Super Bowl 2014: Will The New York-New Jersey Economy Win Big? NFL Says Yes, Economist Says No
Super Bowl 2014: Will The New York-New Jersey Economy Win Big? NFL Says Yes, Economist Says No
According to Victor Matheson, an economics professor at Holy Cross University and co-author of the study “Super Bowl or Super (Hyper)Bole? Assessing the Economic Impact of America’s Premier Sports Event,” those figures may be inflated by as much as 96 percent. Matheson and Lake Forest College economic professor Robert Baade studied 30 Super Bowls from 1970 to 2000 to compile their report.
“The empirical evidence … tends to show an economic impact somewhere between one-tenth and 1/25th” of what the NFL projects, Matheson told IBTimes.
He points to politics as a big part of the equation.

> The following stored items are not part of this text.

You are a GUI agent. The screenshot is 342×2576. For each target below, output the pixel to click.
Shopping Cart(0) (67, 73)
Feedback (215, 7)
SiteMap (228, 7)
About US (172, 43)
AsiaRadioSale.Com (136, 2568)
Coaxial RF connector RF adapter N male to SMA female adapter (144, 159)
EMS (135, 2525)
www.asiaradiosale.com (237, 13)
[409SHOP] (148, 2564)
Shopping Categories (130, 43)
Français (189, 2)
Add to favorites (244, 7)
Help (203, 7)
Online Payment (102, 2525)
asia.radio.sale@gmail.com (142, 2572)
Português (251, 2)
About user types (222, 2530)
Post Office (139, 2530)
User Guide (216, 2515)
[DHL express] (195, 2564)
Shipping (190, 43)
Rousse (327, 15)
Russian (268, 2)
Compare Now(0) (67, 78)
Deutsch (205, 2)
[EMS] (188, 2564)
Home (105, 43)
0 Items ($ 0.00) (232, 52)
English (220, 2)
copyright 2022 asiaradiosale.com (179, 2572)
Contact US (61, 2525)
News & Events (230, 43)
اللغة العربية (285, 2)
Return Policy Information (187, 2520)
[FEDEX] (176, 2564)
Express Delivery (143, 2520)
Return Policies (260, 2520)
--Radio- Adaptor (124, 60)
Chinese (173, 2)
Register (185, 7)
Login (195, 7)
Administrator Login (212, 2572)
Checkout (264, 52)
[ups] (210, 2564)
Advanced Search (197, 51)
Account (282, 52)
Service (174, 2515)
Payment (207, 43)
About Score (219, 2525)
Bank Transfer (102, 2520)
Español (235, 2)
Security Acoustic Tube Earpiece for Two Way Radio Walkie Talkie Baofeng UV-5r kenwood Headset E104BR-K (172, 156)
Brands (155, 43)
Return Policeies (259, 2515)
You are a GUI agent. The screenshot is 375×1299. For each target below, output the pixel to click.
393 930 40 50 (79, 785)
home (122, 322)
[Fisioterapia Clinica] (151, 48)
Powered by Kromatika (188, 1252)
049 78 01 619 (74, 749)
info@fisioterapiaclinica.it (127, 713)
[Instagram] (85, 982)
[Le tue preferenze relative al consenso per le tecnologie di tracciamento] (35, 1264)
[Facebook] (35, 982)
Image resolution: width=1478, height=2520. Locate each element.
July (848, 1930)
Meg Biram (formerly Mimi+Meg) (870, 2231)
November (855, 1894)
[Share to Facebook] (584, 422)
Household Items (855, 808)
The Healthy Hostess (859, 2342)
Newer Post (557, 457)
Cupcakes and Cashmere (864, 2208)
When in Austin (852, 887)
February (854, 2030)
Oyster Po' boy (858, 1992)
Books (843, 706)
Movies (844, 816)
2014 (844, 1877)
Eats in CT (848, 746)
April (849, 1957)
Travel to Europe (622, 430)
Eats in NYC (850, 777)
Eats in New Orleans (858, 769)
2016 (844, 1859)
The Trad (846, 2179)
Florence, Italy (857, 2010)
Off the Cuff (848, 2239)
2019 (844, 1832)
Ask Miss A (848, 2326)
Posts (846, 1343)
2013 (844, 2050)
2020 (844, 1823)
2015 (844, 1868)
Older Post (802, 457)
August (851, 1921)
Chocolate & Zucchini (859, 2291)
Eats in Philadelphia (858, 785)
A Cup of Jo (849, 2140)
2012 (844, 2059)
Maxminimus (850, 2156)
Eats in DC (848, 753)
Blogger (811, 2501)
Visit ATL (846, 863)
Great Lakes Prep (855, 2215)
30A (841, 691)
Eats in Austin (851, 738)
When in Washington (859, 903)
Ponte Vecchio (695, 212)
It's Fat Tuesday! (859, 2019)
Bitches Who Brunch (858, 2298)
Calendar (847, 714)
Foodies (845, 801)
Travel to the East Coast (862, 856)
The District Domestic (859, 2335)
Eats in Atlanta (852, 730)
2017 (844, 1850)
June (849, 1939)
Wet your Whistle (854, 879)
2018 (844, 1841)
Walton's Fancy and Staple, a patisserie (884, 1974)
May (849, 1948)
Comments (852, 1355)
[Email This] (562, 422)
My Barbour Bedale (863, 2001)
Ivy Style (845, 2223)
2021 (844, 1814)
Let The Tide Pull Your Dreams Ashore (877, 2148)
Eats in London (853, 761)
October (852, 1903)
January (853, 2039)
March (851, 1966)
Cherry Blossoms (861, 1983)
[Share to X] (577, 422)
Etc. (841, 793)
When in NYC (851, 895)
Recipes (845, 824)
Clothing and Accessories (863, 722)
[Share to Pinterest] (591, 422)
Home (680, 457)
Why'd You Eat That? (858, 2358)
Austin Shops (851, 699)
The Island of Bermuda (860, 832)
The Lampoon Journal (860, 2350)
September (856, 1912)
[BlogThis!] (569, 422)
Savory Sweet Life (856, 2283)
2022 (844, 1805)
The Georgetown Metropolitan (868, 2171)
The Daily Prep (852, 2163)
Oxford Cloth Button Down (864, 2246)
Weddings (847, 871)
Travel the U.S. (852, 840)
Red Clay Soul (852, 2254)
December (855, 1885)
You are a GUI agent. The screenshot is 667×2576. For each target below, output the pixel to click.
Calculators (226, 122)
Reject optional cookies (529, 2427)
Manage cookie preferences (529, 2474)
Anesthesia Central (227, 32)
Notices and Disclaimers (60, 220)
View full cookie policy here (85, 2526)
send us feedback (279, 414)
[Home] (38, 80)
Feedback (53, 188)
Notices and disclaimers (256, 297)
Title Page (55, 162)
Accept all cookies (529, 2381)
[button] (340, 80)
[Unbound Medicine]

“The NFL and other sports leagues like to publicize large economic-impact numbers because that is a carrot they can wave in front of reluctant taxpayers,” he says, referring to the fact that taxpayers have to foot the bill for wear and tear on local infrastructure, overtime for police and extended hours for mass transit, among other things. “The NFL and the other leagues do fairly good jobs of measuring economic activity, but they do pretty poor jobs of measuring economic activity that doesn’t factor in the ‘substitution effect.’”
Which means, put simply, the money spent at NFL events in the run-up to the Super Bowl, such as autograph signings, concerts and the NFL Rush Zone for kids, would otherwise go to local establishments. In other words, it’s a zero-sum game.